Posted on 8/31/2008

Micah P. Hinson
Micah P. Hinson And The Red Empire Orchestra
[Full Time Hobby]
The Great Depression and The Dust Bowl are two of America's saddest entries in world history and yet Micah P. Hinson, a descendant of the soul-piercing folk music that those times begot, receives infinite more attention and praise over in the UK than he does here in his homeland. Overwrought hyperbole might suggest that he feels too much for the average consumer of the generic twang and MOR Americana that populates our country's record store shelves, both indie and otherwise. However, since Hinson is getting more optimistic on his latest album Micah P. Hinson and The Red Empire Orchestra (released via a UK label this time around), so should we.
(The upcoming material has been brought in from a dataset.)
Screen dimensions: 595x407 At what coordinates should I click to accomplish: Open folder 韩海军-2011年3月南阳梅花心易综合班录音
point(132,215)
If anything will get him noticed, it will be thirteen tracks of immaculately sculpted strings, both acoustic and orchestral, underneath the most confident baritone and lyrical musings the man has ever put to tape.
But we'd be getting ahead of ourselves if these songs were covered first before Hinson's back story. It's one that is mentioned in almost every piece written about his music - for once not because there's nothing else interesting about the music or the songwriter behind it, but because it's so obviously a burning and integral element of the music that it is impossible to go without mention. Fleeing from his Memphis parents to Texas as a teenager, struggling with addiction, declaring bankruptcy, and spending time in jail, Hinson has somehow also found the time to record and release four albums (and tour behind all of them). And he hasn't even reached the age of 30 yet. To comment just by calling his youth turbulent would be to undercut his transformation. It has made him what he is today: a man whose past will not let him go, so he might as well sing about it with open eyes aimed toward his future.
"My soul's left the floor, and he's left it all to me," is the saddest and most existential way he could possibly convey the metaphor of turning a new leaf on the album's last track "You Ain't Callin' The Shots," but it's a prime example of Hinson's gorgeous style of brooding while basking. His voice may sound limp and haggard at first, but when he inflects to meet the roseate piano notes on "Tell Me It Ain't So" or growls to complement the audacious electric chugs of "You Will Find Me," his range (both emotional and musical) shines through like the autumn sun burning down on an evening porch seat. "You can say I need another day but I don't need anything but you," he closes out on the standout track "I Keep Havin' These Dreams", intertwined between a heavenly string arrangement and guitar plucking - it's songs like these that show brightness in the woodwork for both Hinson and his fans.